Eve: A Review
Wm. Paul Young is the author of the best-selling novel The Shack, and his new release, Eve: A Novel, is a #1 Amazon best-seller in biographical fiction as of the writing of this review. Unfortunately, its best-seller status means that the bad theology in the book is reaching many readers. While some would protest that this is just a fictional story, even fictional stories can convey theology, and Young’s has not improved since he wrote The Shack. Spoiler alert: this review will discuss major points of the plot.
The story revolves around a girl named Lilly, who arrives badly injured, but who is apparently very important as a Witness to creation. We find out through the story that this means she has visions (or hallucinations) of the process of creation, Adam and Eve in the garden, and their Fall. The possibility is introduced, however, that Lilly might be able to enter the events in the Garden to prevent the Fall of mankind.
Theology of the Trinity
Young’s theology of the Trinity was a major area that reviewers criticized about The Shack. In Eve, he uses the fact that the Hebrew word ruach is feminine to justify referring to the Holy Spirit with feminine pronouns. To use an artifact of Hebrew grammar to overturn the clear teaching of the relational maleness of the Holy Spirit (for whom Scripture uses male pronouns) takes too much liberty. See an analysis of why this is flawed. Another troubling aspect to Young’s attribution of femaleness to God is that he depicts Adam being literally suckled by God as an infant. Young avoids using the biblical names Father, Son, and Holy Spirit for the Trinity.

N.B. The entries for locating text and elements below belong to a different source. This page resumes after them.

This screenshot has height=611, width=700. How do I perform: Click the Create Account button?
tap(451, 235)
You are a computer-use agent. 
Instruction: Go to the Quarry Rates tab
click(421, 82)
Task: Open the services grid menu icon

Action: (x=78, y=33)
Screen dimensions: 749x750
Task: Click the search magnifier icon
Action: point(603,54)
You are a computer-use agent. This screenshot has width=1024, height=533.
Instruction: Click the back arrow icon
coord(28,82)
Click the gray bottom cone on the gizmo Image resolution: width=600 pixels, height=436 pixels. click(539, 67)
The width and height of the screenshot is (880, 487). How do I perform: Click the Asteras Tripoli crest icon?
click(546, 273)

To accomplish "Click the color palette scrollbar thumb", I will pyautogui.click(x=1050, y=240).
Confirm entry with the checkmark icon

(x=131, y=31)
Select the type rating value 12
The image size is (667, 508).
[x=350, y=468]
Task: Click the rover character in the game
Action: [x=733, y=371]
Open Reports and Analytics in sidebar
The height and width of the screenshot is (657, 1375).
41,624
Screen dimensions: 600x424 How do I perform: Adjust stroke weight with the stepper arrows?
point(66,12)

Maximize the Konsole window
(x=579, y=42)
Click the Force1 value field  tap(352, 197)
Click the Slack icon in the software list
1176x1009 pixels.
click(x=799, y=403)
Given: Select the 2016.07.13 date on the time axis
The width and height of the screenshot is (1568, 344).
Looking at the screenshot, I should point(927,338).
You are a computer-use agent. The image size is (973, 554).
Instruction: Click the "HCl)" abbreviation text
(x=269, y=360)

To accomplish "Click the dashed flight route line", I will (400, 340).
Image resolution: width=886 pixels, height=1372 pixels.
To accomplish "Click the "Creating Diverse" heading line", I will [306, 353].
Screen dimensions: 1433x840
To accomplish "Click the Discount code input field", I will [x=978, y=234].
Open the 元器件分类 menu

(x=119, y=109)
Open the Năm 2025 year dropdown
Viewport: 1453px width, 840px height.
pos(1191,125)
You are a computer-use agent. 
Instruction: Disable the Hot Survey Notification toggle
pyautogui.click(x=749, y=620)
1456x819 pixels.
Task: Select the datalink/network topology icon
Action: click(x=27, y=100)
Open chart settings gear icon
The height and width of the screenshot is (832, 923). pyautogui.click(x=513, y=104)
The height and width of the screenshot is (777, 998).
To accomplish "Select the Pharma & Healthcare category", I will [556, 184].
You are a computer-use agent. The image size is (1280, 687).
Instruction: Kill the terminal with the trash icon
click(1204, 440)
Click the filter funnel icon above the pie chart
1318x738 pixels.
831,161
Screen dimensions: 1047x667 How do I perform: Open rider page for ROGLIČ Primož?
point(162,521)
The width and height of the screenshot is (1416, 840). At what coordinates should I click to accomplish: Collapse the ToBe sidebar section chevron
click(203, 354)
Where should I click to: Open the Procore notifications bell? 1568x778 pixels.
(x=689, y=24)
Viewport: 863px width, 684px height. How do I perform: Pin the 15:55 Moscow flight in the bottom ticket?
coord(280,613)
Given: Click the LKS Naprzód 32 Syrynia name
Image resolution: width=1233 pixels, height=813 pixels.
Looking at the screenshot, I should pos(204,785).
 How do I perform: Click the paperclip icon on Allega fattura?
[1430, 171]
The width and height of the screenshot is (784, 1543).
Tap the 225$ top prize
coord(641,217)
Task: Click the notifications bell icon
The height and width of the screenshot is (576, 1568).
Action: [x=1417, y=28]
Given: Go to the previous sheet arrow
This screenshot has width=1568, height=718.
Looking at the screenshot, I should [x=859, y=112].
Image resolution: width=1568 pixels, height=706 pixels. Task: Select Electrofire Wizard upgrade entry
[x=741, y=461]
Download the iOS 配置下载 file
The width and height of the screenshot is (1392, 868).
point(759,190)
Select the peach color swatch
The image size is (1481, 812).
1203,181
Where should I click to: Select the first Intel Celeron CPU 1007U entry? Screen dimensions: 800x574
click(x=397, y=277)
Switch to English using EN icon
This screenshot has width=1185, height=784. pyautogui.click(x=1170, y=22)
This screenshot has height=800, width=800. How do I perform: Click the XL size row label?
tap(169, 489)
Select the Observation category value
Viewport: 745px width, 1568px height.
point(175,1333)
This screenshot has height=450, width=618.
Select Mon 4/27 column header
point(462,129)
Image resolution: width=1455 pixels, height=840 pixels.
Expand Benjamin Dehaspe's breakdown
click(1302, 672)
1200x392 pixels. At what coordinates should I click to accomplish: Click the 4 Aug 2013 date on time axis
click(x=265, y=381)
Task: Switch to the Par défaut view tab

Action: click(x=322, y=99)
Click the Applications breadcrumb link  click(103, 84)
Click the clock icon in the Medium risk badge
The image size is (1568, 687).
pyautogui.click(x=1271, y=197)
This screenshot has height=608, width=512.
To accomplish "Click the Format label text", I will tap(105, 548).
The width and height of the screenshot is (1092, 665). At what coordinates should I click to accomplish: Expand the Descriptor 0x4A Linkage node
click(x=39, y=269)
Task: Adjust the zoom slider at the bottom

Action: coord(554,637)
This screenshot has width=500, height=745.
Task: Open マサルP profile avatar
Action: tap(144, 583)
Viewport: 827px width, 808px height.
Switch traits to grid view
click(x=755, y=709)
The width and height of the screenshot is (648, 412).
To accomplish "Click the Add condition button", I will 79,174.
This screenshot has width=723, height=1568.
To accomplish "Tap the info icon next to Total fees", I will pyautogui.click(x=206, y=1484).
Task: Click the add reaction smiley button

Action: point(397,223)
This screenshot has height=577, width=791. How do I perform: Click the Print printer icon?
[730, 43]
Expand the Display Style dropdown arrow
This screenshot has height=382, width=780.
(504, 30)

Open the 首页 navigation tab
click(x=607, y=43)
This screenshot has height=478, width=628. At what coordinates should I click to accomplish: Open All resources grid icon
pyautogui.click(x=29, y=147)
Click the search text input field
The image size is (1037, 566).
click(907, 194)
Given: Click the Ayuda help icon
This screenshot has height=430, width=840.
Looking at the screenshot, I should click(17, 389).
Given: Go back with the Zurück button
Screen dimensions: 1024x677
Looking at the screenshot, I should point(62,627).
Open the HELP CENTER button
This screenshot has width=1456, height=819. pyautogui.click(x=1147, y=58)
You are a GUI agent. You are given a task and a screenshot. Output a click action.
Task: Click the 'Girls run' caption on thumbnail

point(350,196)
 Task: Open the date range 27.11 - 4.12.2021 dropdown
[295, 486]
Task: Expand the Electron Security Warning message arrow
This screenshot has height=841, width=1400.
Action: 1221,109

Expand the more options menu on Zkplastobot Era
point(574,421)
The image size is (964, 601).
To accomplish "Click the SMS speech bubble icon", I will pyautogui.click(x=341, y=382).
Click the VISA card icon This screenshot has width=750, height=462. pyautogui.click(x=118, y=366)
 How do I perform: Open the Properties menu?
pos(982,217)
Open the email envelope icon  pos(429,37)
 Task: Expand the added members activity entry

While God created both men and women in His image, God always portrays Himself in Scripture as relationally male. This does not demean women (in fact, sometimes women may have an advantage, such as understanding the imagery of the church as the bride of Christ!); rather, it expresses certain truths about God.
Young portrays a God who is loving, but not in control of how events unfold. Rather, God must respond to Adam, Eve, and even Lilly’s choices—a form of open theism. This contradicts Scripture, which presents God as in control and sovereign.
Theology of Creation
In the acknowledgements at the end of the book, Young thanks Hugh Ross, Fuz Rana, and Reasons to Believe, who he says “helped me to craft the days of creation in a way respectful to both the text and to science” (p. 301). The story presents a creation that took billions of years, a moon and stars that were created on ‘the first day’ and simply revealed on ‘the fourth day’. We have amply critiqued Ross’s views on creation, to the point of writing a whole book against them. But at least here they are in the proper fictional format!
Unconstrained by six normal-length creation days, Young portrays God as creating Adam as an infant and growing to adulthood alone without Eve. Only when he begins to lose satisfaction in his relationship with God alone does God cause Adam to become pregnant (!) with Eve, who is born and grows up before they are married. Seeing Eve as someone who was only created when Adam began to grow dissatisfied with his relationship with God has troubling theological implications, especially compared to the biblical view that Adam existed for only a short time (part of a day) without Eve, and God intended to create her from the beginning.
Theology of the Fall
Young portrays the Fall as something gradual; a loss of interest or satisfaction in Adam’s relationship with God. Eating the fruit only was the final step of this fall in the story. Young also portrays Eve as repenting, allowing her to stay in Eden with God, while rebellious Adam was cast out. She only leaves Eden because she loves him so much. Eve is actually presented as a guru throughout the book, as a mystical guide and spiritual mother.
Theology of Christ’s bride
Part of the central point of the plot is that there are three pivotal women through history—Eve, to whom the promise of the Seed was given, Mary, the mother of the Seed, and the woman who would marry the Seed. Young’s heavy-handed foreshadowing means that no one is actually surprised when Lilly ends up being the Bride. This is actually a serious theological error, because the Church is presented as the Bride of Christ—no one person will ever be married to Jesus, but the Church collectively will be His Bride.
It is also troubling that Young portrays femininity as ‘special’—it is women who are pivotal throughout history, who are superior spiritual guides, who have the mystical power to bring life into being. Scripture, while presenting a positive view of women as people created in the image of God, does not exalt them to this almost-goddess status; it gives an honest portrayal of their faith and of their sinfulness, their need for a Saviour. And Young’s plot revolving around the pivotal women means that he almost completely neglects the Man that stands at the center of history, Jesus.
Young’s writing style is cloyingly florid; he is overly fond of adjectives and nonsensical analogies. The book would have been stronger stylistically if he had taken out half of these at random. The book jumps between perspectives, and between consciousness and dreaming/hallucination, so often that it leaves the reader disoriented, which may have been deliberate on Young’s part.
Perhaps in an attempt to make Lilly seem more believable as a character, Young has Lilly use mild profanity in several places. It felt needless and contrived.
Eve isn’t good storytelling, and it contains terrible theology. It is saddening that such a trite mess should be a best-seller.